DIRECTION: Return the lines of the items unchanged, beginning at the line that contains "Image resolution: width=671" and continuing through the end of the items.

Records from a dataset:

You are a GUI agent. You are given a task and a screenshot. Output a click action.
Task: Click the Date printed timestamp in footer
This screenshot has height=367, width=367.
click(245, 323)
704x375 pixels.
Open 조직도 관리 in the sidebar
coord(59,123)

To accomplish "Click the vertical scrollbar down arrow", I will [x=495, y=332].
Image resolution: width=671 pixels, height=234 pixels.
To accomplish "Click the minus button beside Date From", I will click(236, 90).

RESULT FOR THIS EXERCISE:
Image resolution: width=671 pixels, height=234 pixels.
To accomplish "Click the minus button beside Date From", I will click(236, 90).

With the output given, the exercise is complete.